Her hand twisted on the small bit of cloth in her pocket. She’d prepared for that.

She had to go away, as far as she could. Caldien, even Ratharc, maybe. Farther, if she could get there. Mortem no longer tied her to the city, to Nyxara’s body; she could go wherever she pleased.

And maybe, once she was gone, the hold Apollius had on Bastian—the hold the gods had over her friends—would lessen. Go away entirely, even.

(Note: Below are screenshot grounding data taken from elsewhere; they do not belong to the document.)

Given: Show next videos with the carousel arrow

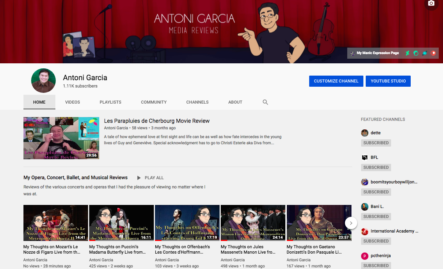Looking at the screenshot, I should click(351, 223).
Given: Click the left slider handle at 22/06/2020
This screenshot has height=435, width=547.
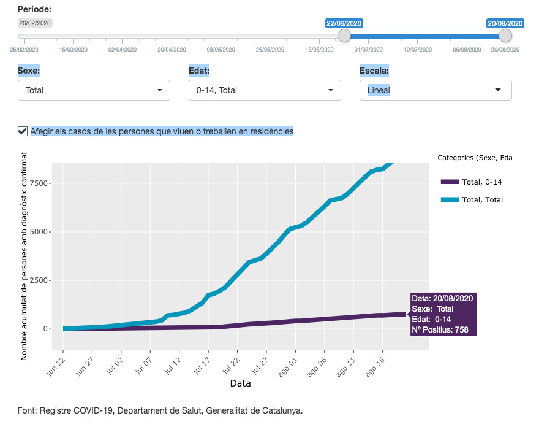Looking at the screenshot, I should (344, 36).
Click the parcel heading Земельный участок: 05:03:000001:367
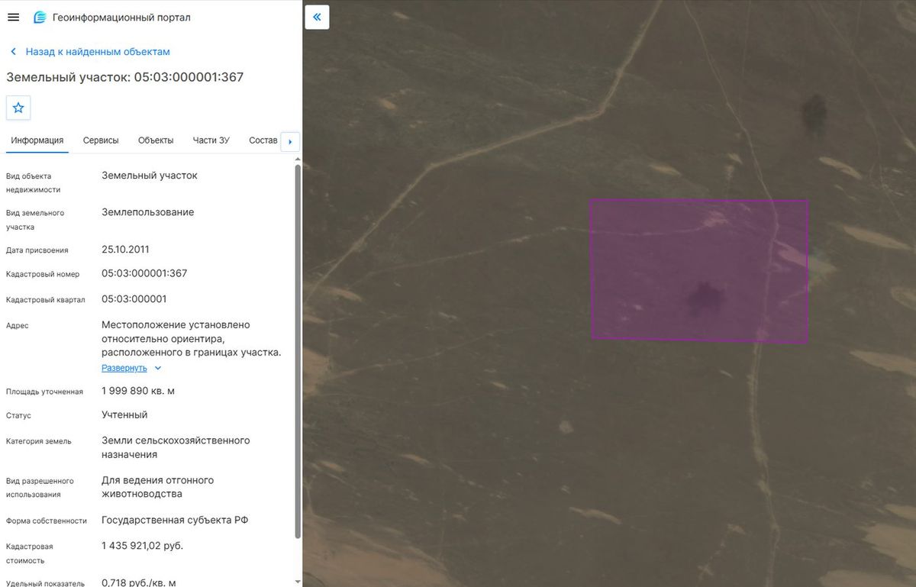916x587 pixels. [x=125, y=77]
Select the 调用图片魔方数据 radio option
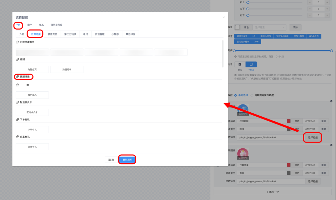The image size is (336, 200). pyautogui.click(x=252, y=95)
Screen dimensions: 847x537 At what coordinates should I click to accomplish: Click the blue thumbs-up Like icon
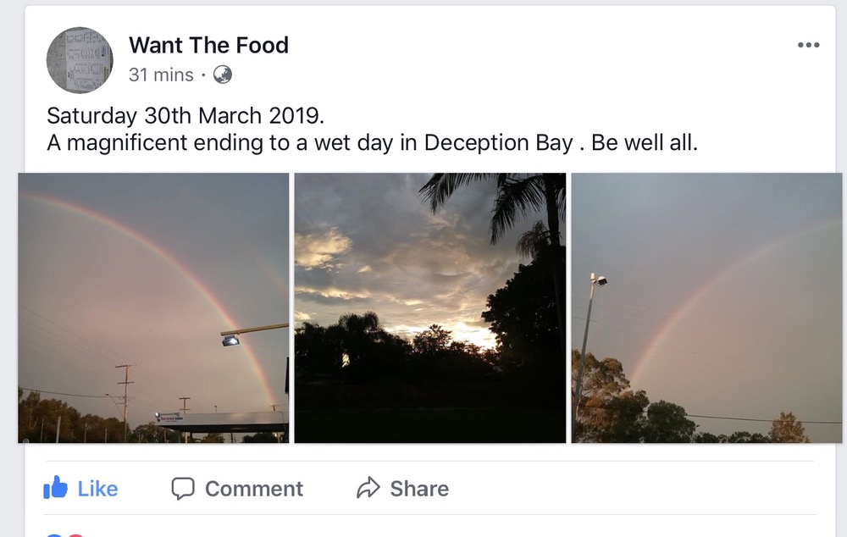click(x=56, y=488)
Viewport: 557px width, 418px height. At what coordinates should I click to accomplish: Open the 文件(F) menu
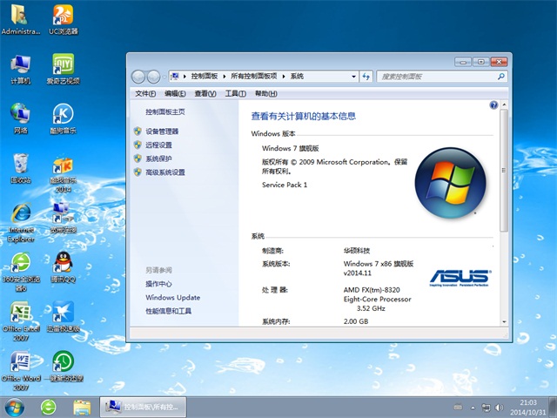[x=145, y=93]
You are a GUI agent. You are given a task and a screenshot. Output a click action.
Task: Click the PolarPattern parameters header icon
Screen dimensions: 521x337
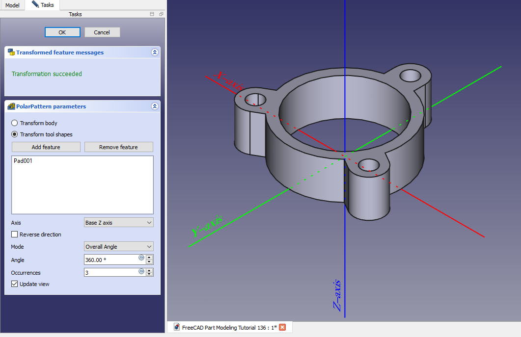[11, 106]
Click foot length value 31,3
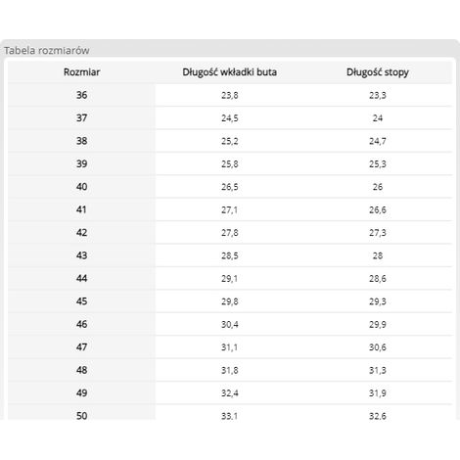 378,370
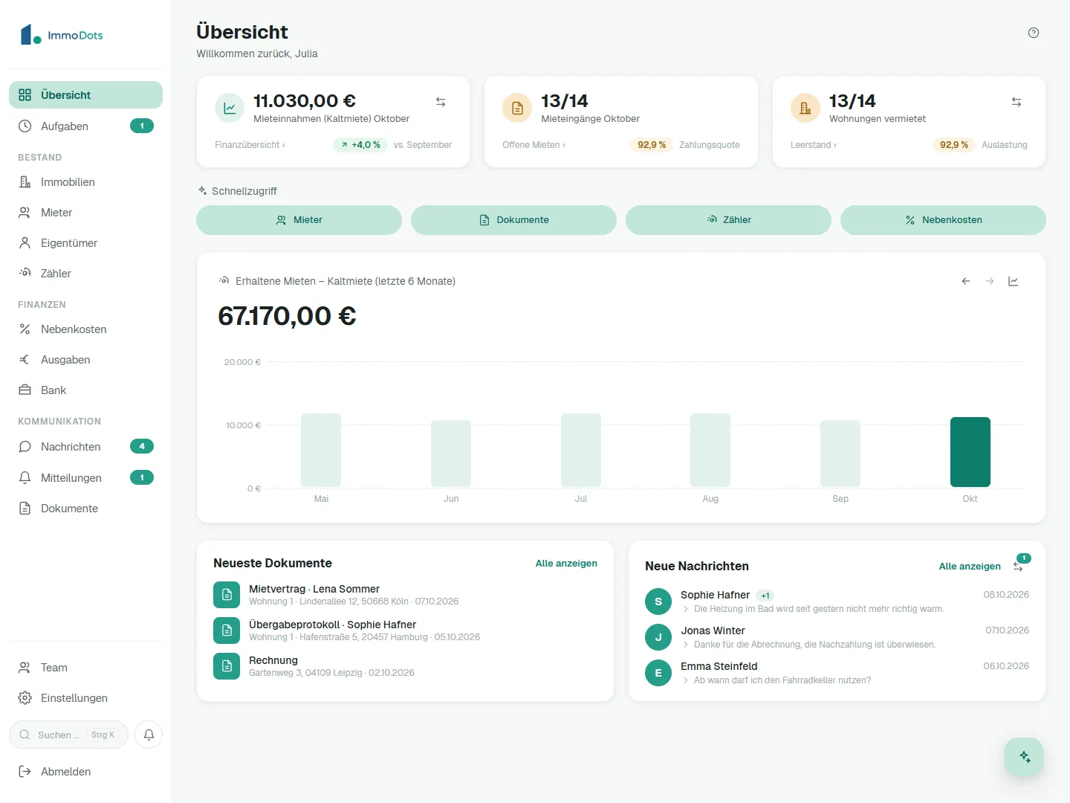Go to previous chart period arrow
Viewport: 1070px width, 803px height.
[x=965, y=281]
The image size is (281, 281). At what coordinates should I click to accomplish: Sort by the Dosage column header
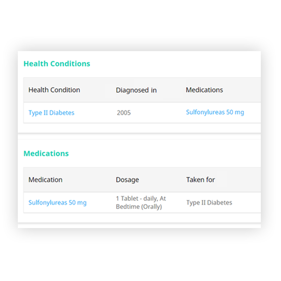click(127, 180)
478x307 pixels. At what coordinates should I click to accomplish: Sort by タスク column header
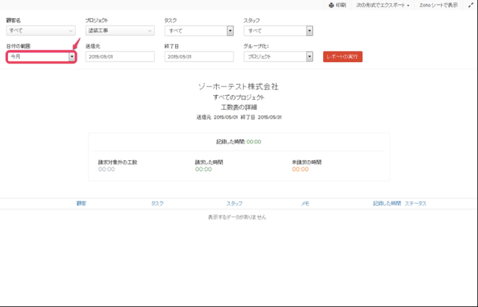[x=157, y=203]
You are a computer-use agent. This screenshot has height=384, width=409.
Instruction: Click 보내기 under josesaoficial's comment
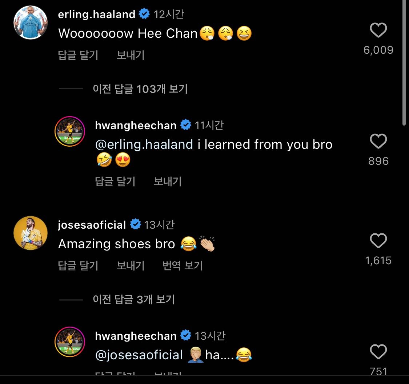pos(130,265)
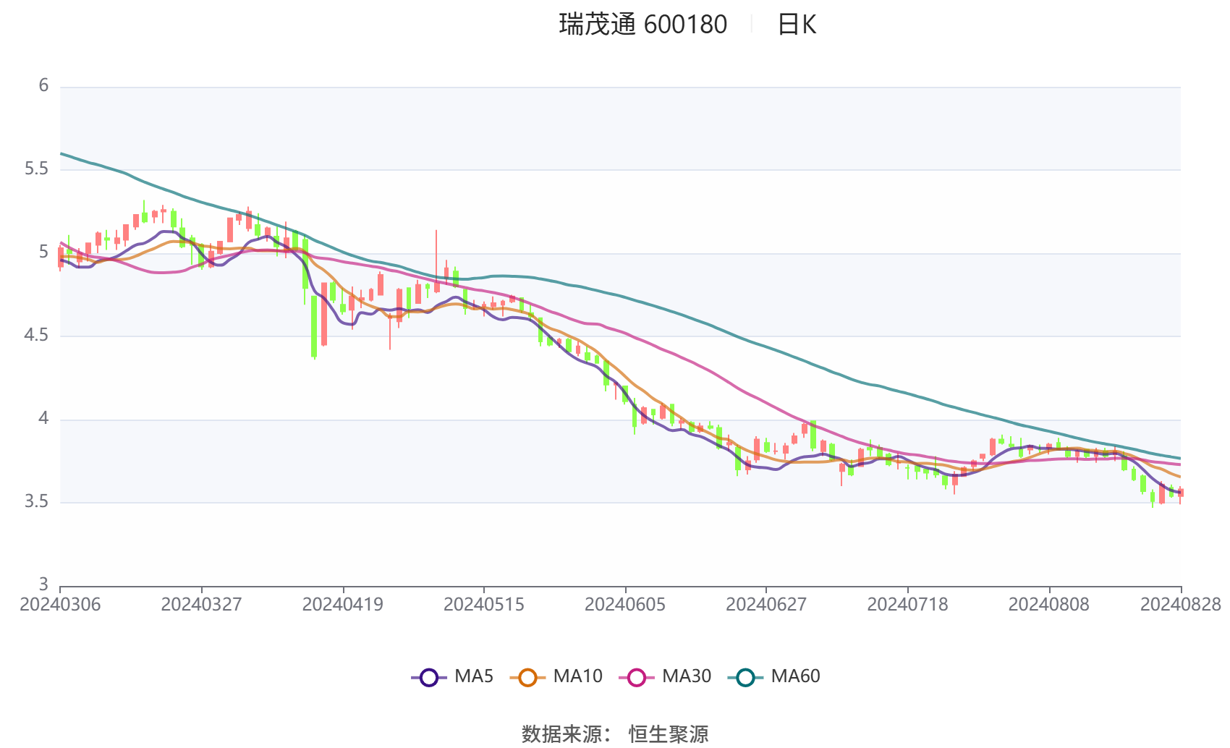Click the 20240306 date axis label
The height and width of the screenshot is (748, 1230).
[60, 605]
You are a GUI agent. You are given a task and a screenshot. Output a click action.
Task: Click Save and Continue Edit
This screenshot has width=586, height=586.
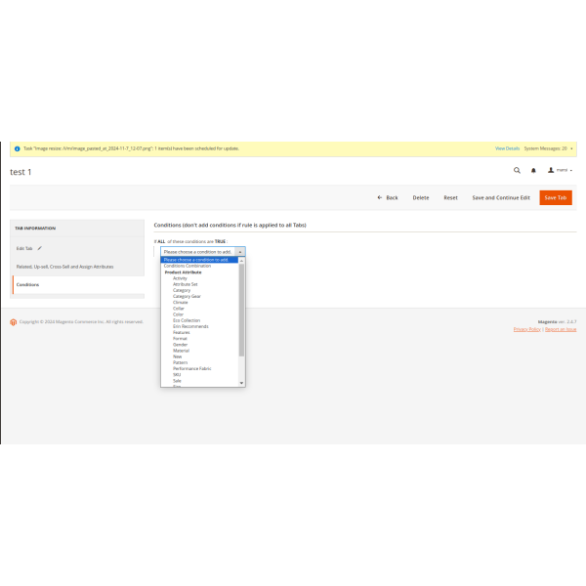tap(500, 197)
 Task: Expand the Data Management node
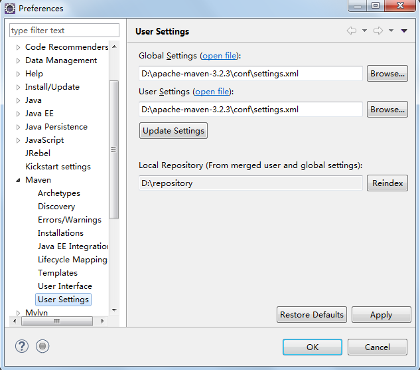point(18,60)
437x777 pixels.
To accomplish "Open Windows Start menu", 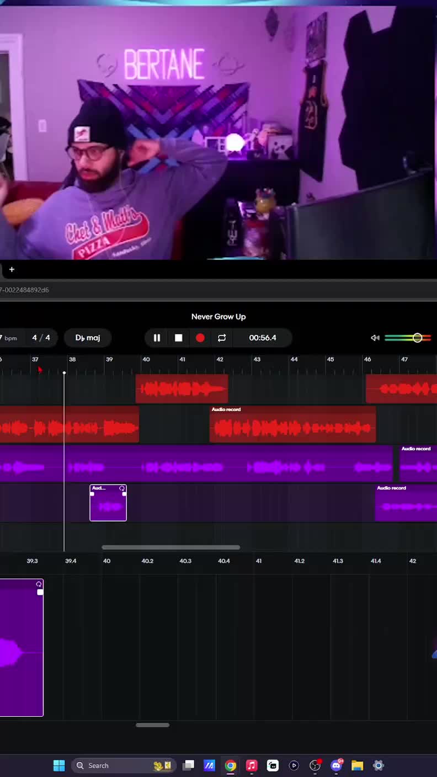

It all hinged on her. On the fact that she’d lived. Apollius had obviously been waiting to take Bastian over, but hadn’t done it until he had part of Lore’s power. In Nyxara’s memories, they’d drunk from the Fount at the same time, tied themselves together. Her mother called her the seed of the apocalypse, Anton and August had lured her into the Citadel to be close to Bastian so her power could sharpen his own. Apollius’s own.

So if she was gone, maybe it’d go away.

It was a less brutal solution than the two that had originally presented themselves. Killing Bastian, which she dismissed as soon as she thought it. Not only because she personally couldn’t bear it, but because Auverraine couldn’t, either.